* **Exercise instructions**: Instruction for the entries below: return the part that opens with the line containing "Open the three-dot options menu" and closes with the line containing "This screenshot has width=1471, height=777.", exactly, and no pictures.

── Available data ──

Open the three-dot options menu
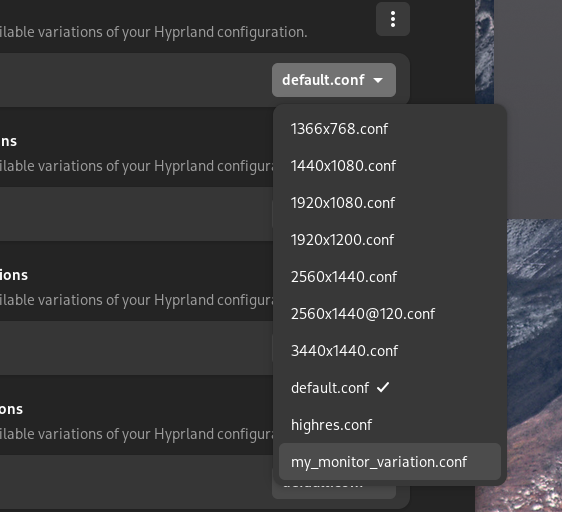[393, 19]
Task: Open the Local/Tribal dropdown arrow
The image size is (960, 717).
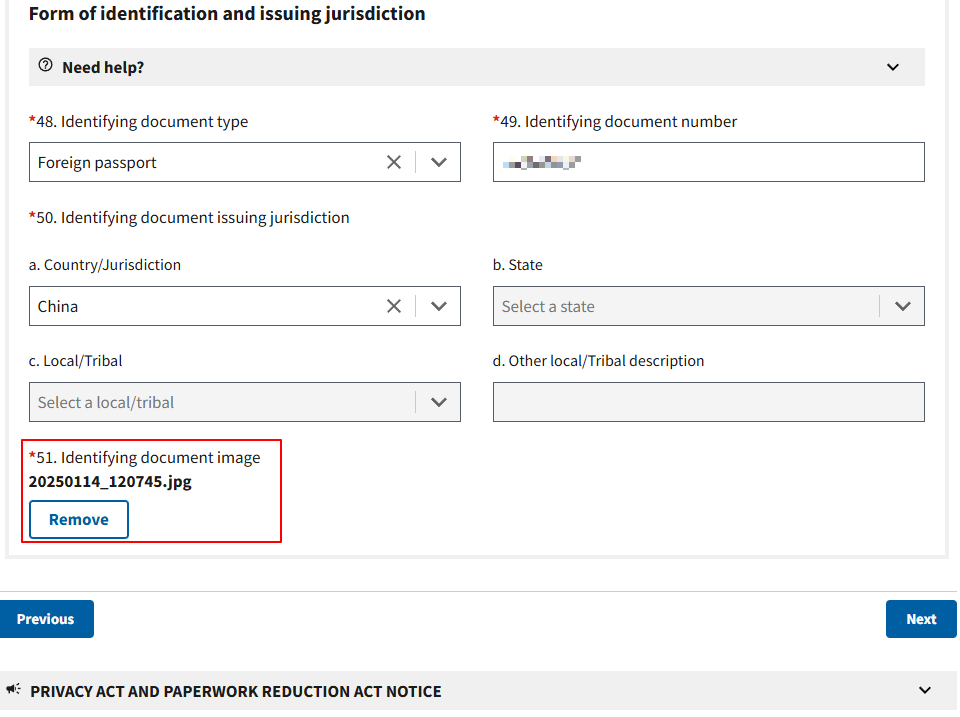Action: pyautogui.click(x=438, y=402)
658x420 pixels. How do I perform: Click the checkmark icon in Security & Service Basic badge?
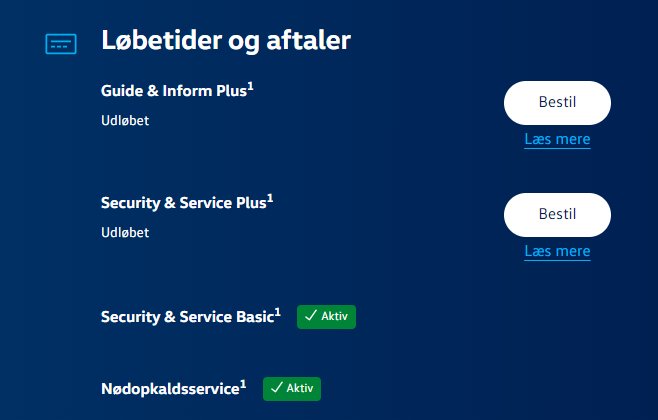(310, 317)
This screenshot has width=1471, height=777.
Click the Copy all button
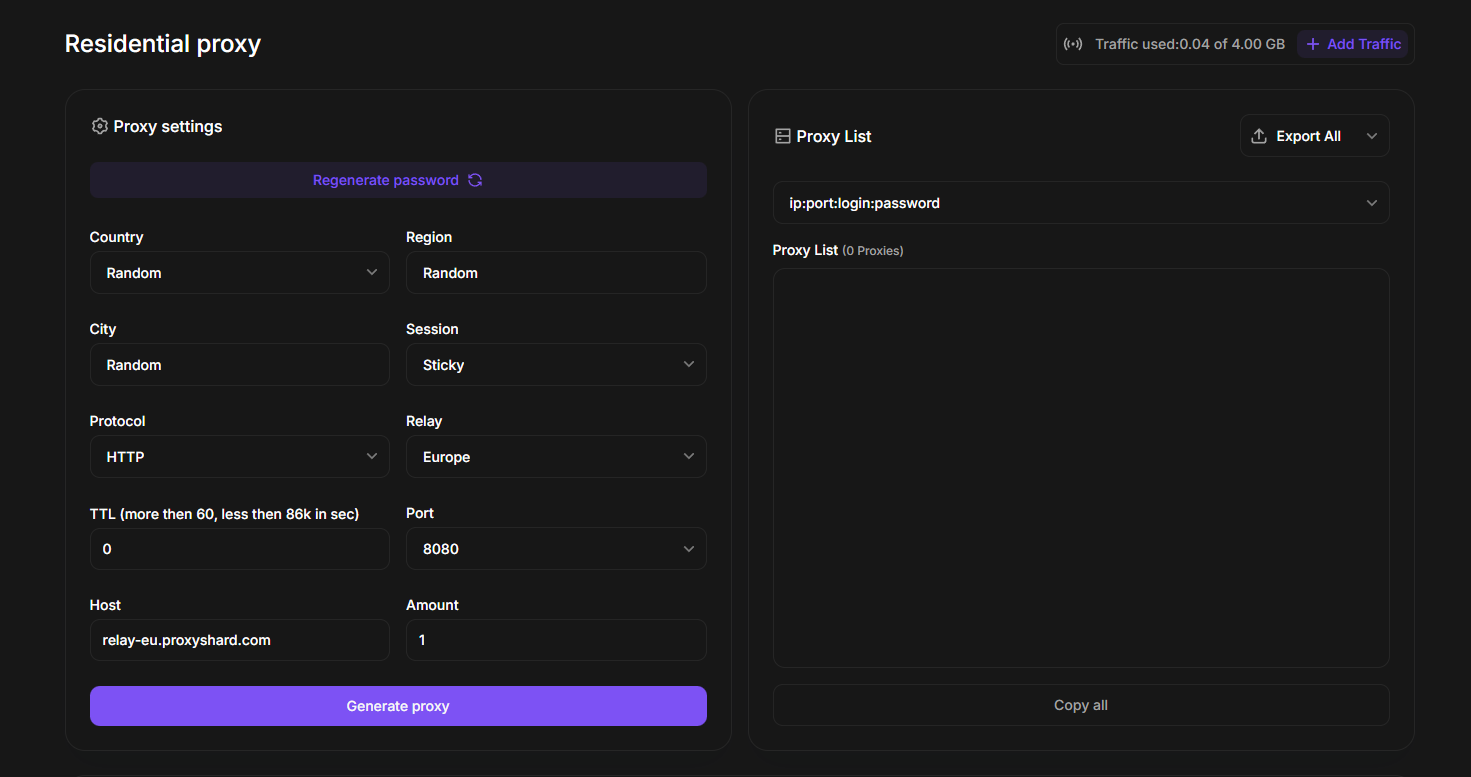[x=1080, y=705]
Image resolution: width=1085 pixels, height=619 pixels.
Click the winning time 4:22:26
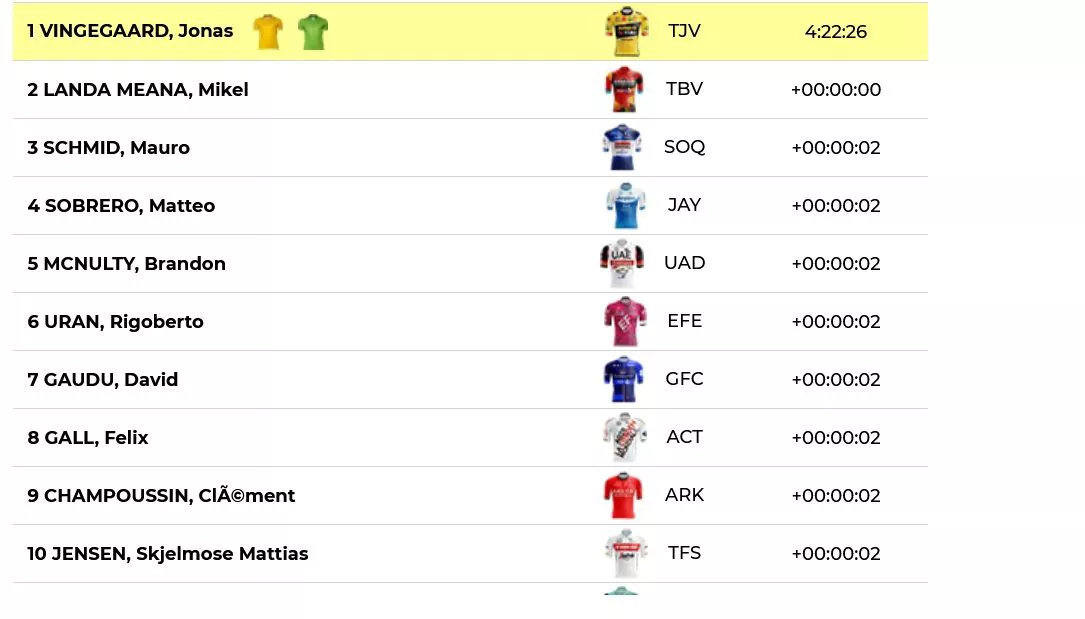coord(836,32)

───
── Available data ──

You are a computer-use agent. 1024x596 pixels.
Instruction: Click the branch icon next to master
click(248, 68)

───
── Available data ──

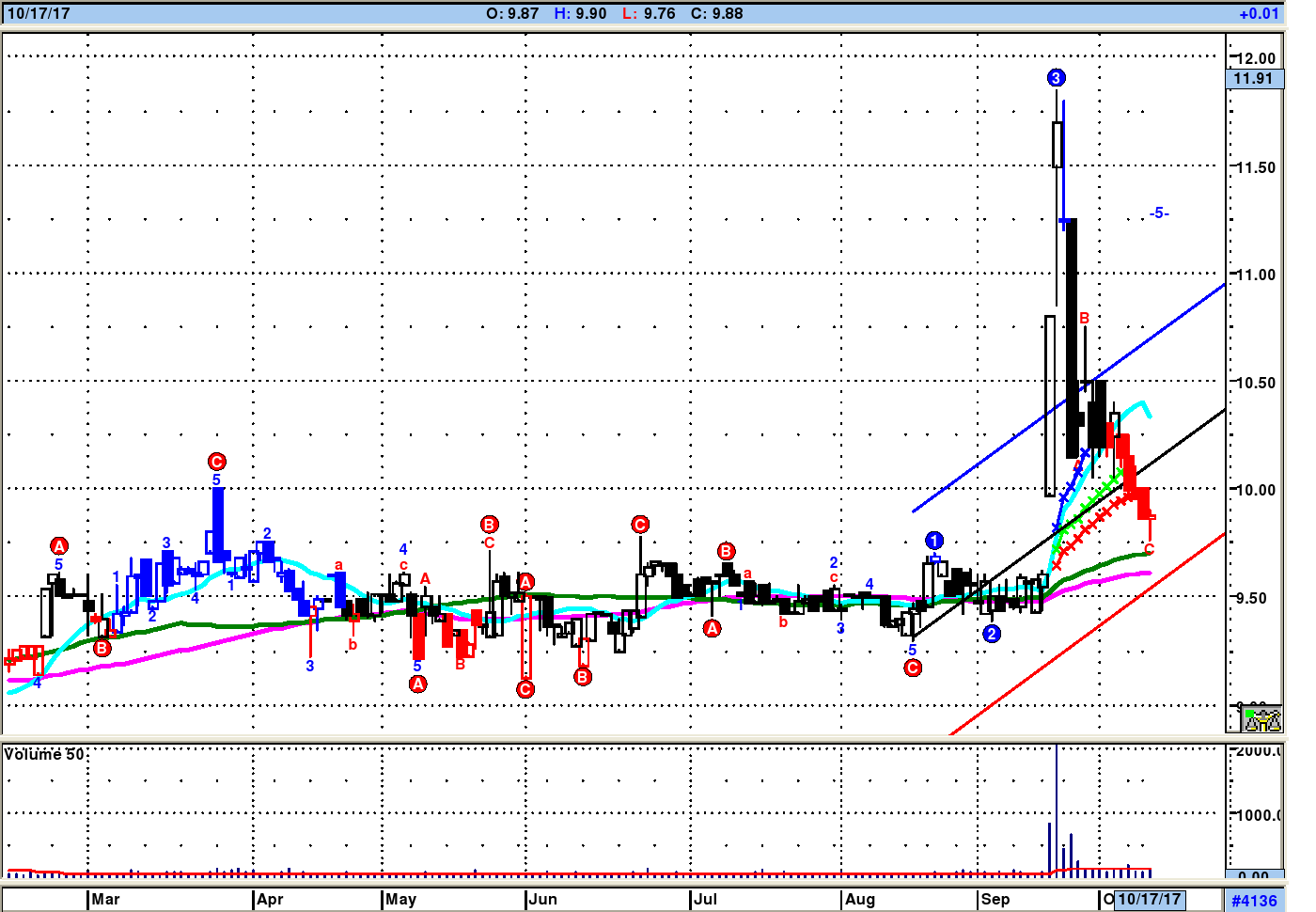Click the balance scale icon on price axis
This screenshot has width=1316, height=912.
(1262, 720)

───

* **Expected answer**:
Open the three-dot options menu
[393, 19]
Task: Open the Local/Tribal dropdown arrow
The image size is (960, 717).
Action: pyautogui.click(x=438, y=402)
658x420 pixels. How do I perform: Click the checkmark icon in Security & Service Basic badge?
(310, 317)
This screenshot has width=1471, height=777.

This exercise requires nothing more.